Cold Storage review: Horror comedy in need of more laughs
With famed Jurassic Park and Mission: Impossible writer David Koepp‘s name on the script, I had reasonable expectations for the horror comedy Cold Storage, which is based on his 2019 novel of the same name. It’s a fun, silly film, but it could have drummed up the comedy more.
Cold Storage revolves around a dangerous parasitic fungus that was sealed in a government facility for 18 years. In the intervening years, the facility closed down and the fungus remained locked in the underground vault, which was subsequently transformed into a self-storage unit. Employees Naomi (Georgina Campbell) and Travis, aka Teacake (Joe Keery), are working the night shift when the fungus makes its escape, with deadly consequences.
It’s amazing how many big names appear in this, given its B-movie quality. There’s Liam Neeson as bioterror expert Robert Quinn, who goes to the facility when alarms go off, as well as Lesley Manville as his former colleague Trini Romano and Vanessa Redgrave as a storage customer named Ma Rooney. Neeson and Manville seem to be having a great time and Redgrave’s role is so small that her casting feels rather odd.

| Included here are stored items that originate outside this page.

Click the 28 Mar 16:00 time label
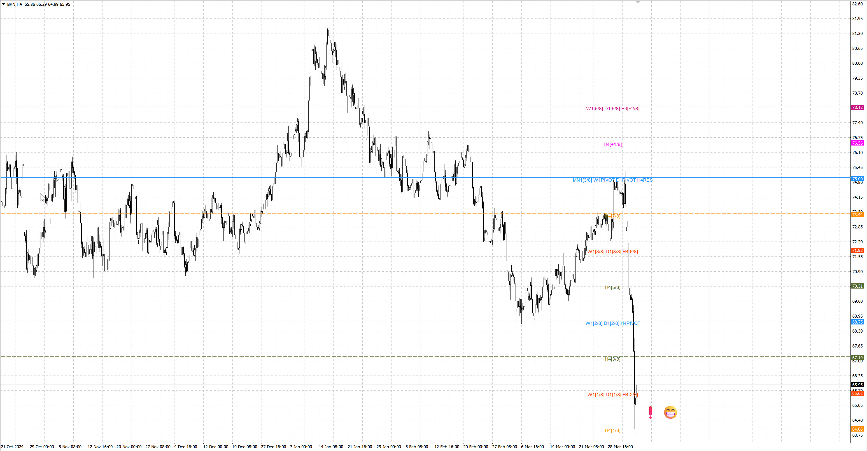(620, 447)
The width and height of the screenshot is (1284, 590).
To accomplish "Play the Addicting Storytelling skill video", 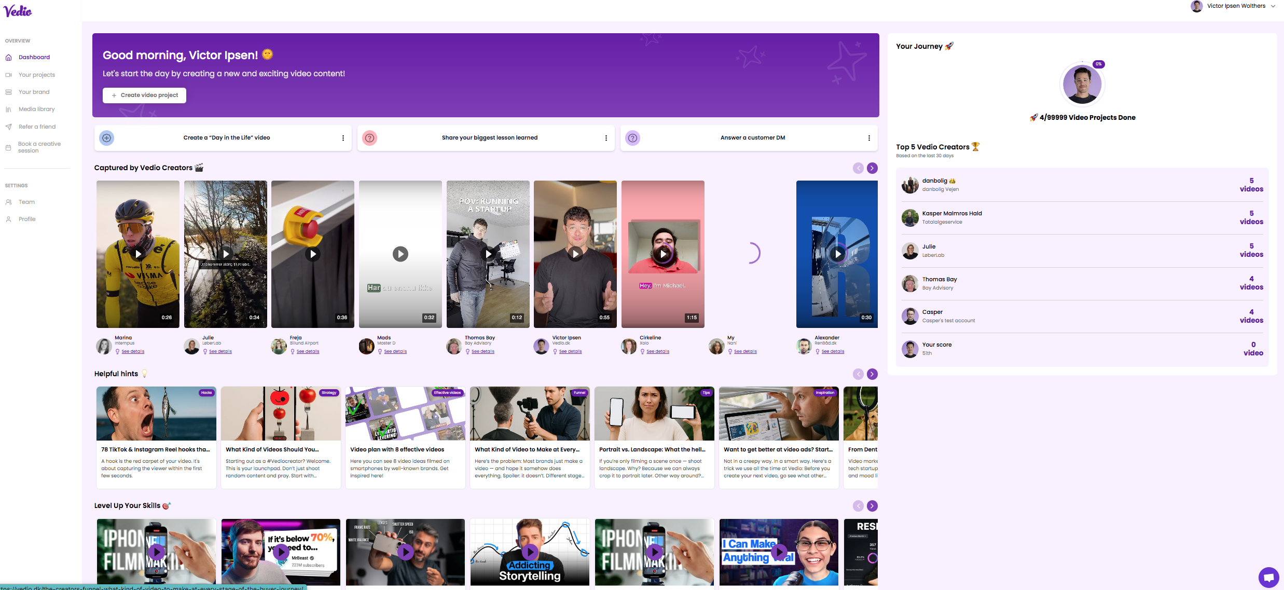I will point(530,552).
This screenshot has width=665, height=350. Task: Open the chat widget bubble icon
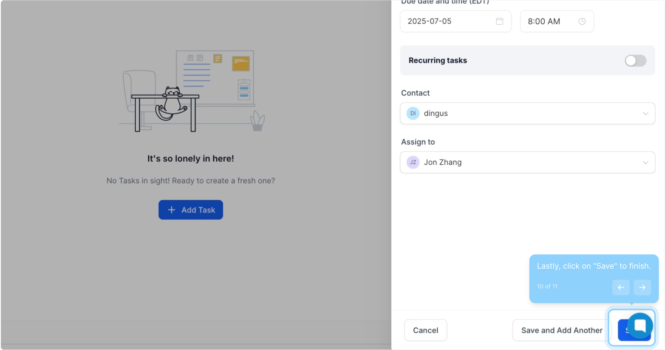(640, 325)
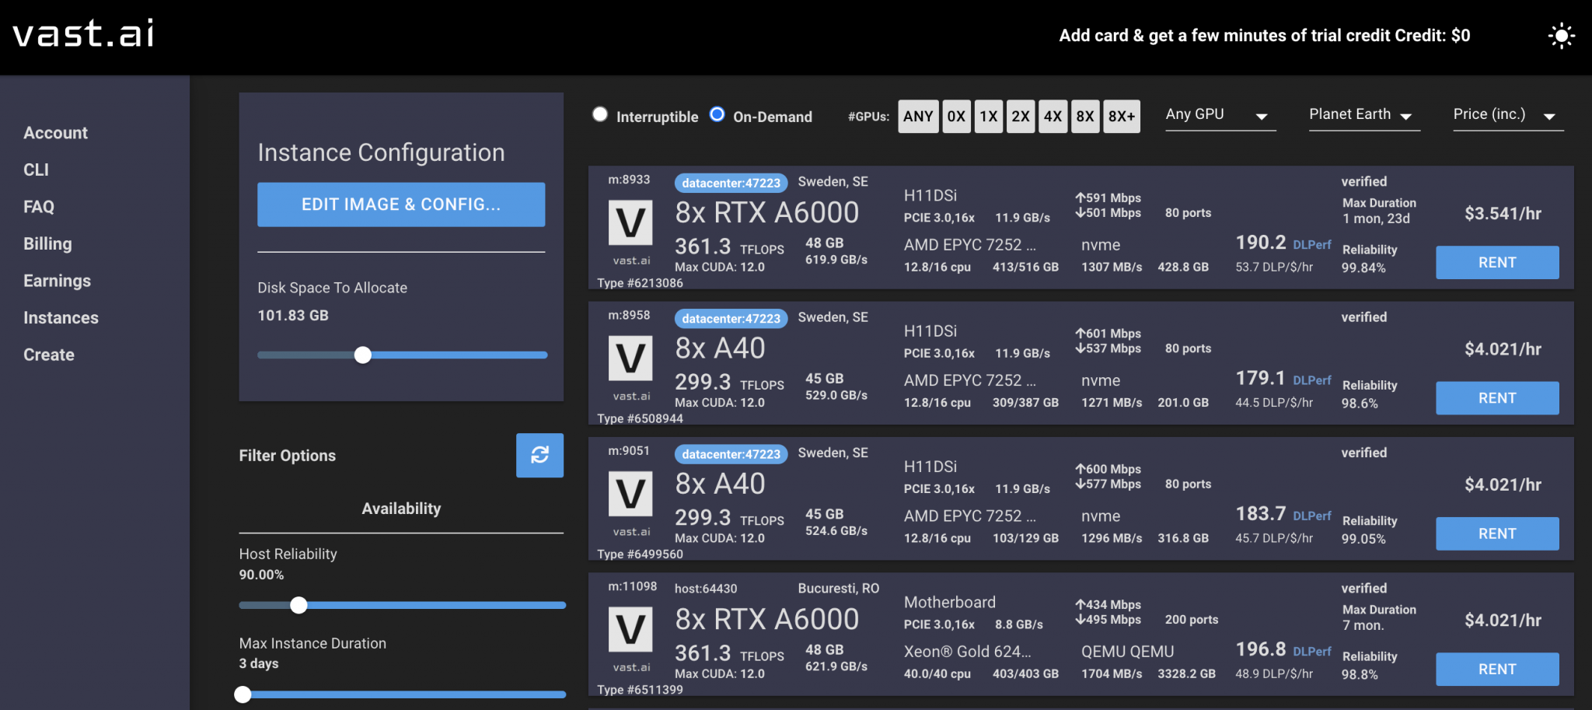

I was really into Cold Storage from its opening, which followed Quinn and Romano as they investigated an oxygen tank that fell from space and landed in Western Australia in 2005. The initial discovery of the fungus and what it did to their colleague was promising and I couldn’t wait to find out more. Unfortunately, it doesn’t maintain that standard when the action picks up 18 years later in the self-storage unit, but it’s still fun, light-hearted and silly. It doesn’t take itself too seriously, but it definitely could have amped up the laughs a bit more.
The fungus infection sequences are very entertaining to watch, as are their encounters with the infected. They aren’t exactly scary but they are pretty gross and disgusting, with plenty of green goo. Keery and Campbell are capable, watchable leads, but I just wish they had a better script to work with.